Si è dimesso un governo politico, che ha fatto delle scelte anche difficili da prendere sia sagge e obbligate che discutibili, per il dissenso di uno dei gruppi parlamentari di maggioranza verso un importante provvedimento; il dissenso poteva probabilmente rientrare dato che quel provvedimento, l’impiego dei fondi europei, ha subito, e per fortuna, importanti modifiche, ma non è avvenuto.

Non solo per questo fatto, vista la rinuncia al voto in Aula su altro importante provvedimento a tema giustizia, il Governo si è dimesso con doloroso ma sensato senso di responsabilità.

Ora sarebbe importante che il dibattito si concentrasse sulla formazione di un governo emergenziale, meglio collegiale, ma in assenza di collegialità anche politico, purchè forte se non nei numeri almeno nella coerenza e nella vicinanza alle istanze del paese scongiurando una nuova cavalcata della tangente verso la fascia di Kuiper da dove alcuni gruppi parlamentari sia di opposizione che di maggioranza non sono mai usciti.

Rispetto a quanto sta avvenendo forse andrebbe presa in considerazione dalle forze politiche la rinuncia momentanea alla formazione di un esecutivo di indirizzo politico (come i cittadini hanno temporaneamente rinunciato per emergenza ad alcune libertà fondamentali) per formare un governo in grado di guadare la pandemia e porre le basi per riprendere la normale dinamica sociale e quindi la normale dinamica politica, magari rinunciando al fascino della fascia di Kuiper per restare qui, nel sistema solare interno.

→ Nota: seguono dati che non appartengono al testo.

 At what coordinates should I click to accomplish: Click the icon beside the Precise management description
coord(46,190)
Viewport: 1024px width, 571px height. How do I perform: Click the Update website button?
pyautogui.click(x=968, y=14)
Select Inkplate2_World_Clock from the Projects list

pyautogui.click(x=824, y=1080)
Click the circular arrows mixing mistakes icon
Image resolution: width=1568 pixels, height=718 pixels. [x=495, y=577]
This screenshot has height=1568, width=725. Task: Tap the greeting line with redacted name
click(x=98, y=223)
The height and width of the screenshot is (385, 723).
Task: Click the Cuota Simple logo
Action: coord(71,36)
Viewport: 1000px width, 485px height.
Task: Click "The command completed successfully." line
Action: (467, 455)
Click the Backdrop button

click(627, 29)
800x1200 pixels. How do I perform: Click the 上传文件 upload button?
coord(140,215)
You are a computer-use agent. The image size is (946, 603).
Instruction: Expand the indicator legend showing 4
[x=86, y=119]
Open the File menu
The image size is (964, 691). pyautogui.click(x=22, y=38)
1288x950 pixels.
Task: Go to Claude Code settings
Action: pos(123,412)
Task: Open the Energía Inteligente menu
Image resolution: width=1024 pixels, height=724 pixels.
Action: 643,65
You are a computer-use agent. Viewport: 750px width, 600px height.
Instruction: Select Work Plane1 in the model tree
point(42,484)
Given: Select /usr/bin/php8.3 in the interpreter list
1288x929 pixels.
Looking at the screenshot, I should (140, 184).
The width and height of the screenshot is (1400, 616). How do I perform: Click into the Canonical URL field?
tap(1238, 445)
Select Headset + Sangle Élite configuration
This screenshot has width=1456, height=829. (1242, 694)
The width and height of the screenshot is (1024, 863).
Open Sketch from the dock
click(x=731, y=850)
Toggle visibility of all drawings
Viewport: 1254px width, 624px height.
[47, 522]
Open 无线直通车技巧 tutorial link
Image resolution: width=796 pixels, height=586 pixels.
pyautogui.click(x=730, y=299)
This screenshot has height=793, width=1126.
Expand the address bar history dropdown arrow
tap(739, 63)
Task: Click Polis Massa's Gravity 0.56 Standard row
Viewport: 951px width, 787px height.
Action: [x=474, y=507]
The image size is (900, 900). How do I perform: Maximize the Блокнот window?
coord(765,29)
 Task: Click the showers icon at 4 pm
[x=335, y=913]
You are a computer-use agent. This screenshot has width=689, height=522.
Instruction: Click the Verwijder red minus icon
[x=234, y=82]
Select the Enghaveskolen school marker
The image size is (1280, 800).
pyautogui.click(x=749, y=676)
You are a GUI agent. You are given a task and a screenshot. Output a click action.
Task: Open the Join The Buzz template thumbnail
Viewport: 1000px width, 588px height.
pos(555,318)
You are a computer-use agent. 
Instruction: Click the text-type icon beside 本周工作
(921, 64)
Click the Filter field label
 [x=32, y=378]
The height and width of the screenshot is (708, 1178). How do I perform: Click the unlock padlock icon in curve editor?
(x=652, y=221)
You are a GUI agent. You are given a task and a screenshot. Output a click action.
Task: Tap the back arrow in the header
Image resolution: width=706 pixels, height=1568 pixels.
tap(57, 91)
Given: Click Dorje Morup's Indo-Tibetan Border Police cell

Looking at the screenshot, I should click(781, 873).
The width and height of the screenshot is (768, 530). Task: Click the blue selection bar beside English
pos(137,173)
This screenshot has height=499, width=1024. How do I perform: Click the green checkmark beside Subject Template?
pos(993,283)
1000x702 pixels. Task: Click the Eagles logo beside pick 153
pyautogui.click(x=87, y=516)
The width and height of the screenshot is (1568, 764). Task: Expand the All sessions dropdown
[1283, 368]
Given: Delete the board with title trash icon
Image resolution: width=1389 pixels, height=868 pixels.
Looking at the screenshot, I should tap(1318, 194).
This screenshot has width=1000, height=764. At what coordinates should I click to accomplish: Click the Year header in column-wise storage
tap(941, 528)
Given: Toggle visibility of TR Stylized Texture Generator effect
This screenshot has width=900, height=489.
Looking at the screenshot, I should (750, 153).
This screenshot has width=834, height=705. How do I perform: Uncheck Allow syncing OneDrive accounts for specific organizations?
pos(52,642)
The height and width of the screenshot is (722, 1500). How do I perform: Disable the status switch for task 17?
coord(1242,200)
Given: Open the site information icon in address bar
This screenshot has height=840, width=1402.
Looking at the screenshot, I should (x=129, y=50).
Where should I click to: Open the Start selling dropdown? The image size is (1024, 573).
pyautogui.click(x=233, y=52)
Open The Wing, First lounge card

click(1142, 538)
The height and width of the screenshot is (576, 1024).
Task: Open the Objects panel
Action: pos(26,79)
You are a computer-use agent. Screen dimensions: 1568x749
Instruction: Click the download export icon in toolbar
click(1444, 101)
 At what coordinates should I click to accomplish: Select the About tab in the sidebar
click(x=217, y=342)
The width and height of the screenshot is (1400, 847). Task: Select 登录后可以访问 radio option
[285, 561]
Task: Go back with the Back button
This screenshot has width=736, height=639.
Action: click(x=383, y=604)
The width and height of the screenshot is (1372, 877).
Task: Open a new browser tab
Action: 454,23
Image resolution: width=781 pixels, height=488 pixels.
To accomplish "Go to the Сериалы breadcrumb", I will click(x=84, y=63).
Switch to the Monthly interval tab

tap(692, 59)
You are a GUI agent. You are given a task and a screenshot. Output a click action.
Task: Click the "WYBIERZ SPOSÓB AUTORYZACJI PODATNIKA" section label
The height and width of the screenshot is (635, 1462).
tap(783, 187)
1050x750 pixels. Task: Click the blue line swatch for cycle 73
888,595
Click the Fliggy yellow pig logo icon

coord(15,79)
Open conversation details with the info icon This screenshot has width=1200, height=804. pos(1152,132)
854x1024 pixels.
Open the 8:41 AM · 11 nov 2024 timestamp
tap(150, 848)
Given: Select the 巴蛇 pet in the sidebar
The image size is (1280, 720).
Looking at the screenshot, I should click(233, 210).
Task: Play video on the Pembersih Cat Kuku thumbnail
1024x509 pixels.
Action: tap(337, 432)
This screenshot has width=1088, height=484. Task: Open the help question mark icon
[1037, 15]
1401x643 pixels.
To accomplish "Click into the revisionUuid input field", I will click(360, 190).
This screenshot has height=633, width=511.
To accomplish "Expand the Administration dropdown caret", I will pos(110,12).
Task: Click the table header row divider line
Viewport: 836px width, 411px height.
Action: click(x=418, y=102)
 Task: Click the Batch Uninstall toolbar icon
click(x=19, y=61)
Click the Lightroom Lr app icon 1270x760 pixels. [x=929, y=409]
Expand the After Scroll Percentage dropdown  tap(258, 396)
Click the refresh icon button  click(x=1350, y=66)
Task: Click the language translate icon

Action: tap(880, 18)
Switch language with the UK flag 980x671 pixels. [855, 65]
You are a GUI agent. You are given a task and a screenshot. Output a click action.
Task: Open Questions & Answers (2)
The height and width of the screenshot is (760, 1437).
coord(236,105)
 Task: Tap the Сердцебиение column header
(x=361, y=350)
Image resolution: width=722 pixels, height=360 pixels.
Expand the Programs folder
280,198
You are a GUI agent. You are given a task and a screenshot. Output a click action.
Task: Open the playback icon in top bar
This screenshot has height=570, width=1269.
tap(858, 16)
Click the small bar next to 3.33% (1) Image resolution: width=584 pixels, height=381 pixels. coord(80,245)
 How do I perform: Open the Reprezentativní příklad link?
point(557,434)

Questo non sta ancora avvenendo e in queste ore in cui tutti abbiamo qualcosa da dire ci sono migliaia di attività che vedono allontanarsi il futuro e non perché risiedono nella fascia di Kuiper, ma perché vi risiedono alcuni che dovrebbero contribuire a decidere per loro, ci sono migliaia di persone che non vogliono avere come prospettiva un decreto che li risarcisca di quanto perso, ma che vogliono ripartire anche piano e anche a fatica senza essere bombardati dai tronisti del virus che bucano il video con apocalissi alternate a ottimismi e con un pacchetto di provvedimenti sensato, coerente e tendenzialmente efficace, magari anche con elementi diversi rispetto ad alcune soluzioni che vengono reiterate pur non avendo mai dimostrato alcuna efficacia e utilità.

E’ importante che la politica esca da quei due atteggiamenti che la relegano alla fascia di Kuiper ovvero quell’atteggiamento di autoreferenzialità che sui social si traduce in sufficienza e disprezzo per chi avanza integrazioni o modifiche alle attuali dinamiche decisionali e una presa di coscienza della situazione reale e delle reali criticità a partire dal modello gestionale dei servizi che per primi sono andati in crisi con la pandemia.

E’ del tutto evidente che continuare a ignorare scientificamente che il modello regionale sia ampiamente da rivedere costituisce un titolo di cittadinanza transettuniana e prendere a esempio alcuni esempi positivi come il Veneto e l’Emilia-Romagna dimostra solo che non sono i colori, ma le persone e il modello gestionale a determinare i risultati.

Le dinamiche di aggregazione e disgregazione cellulare dei gruppi parlamentari non sono un buon segnale di avvicinamento al Paese, qualunque risultato avrà questa crisi che non rientrava fra i diversivi cui ambivamo qui sulla Terra, è auspicabile almeno porti un governo stabile, con le idee chiare e un interesse per la fascia di Kuiper esclusivamente astrofisico.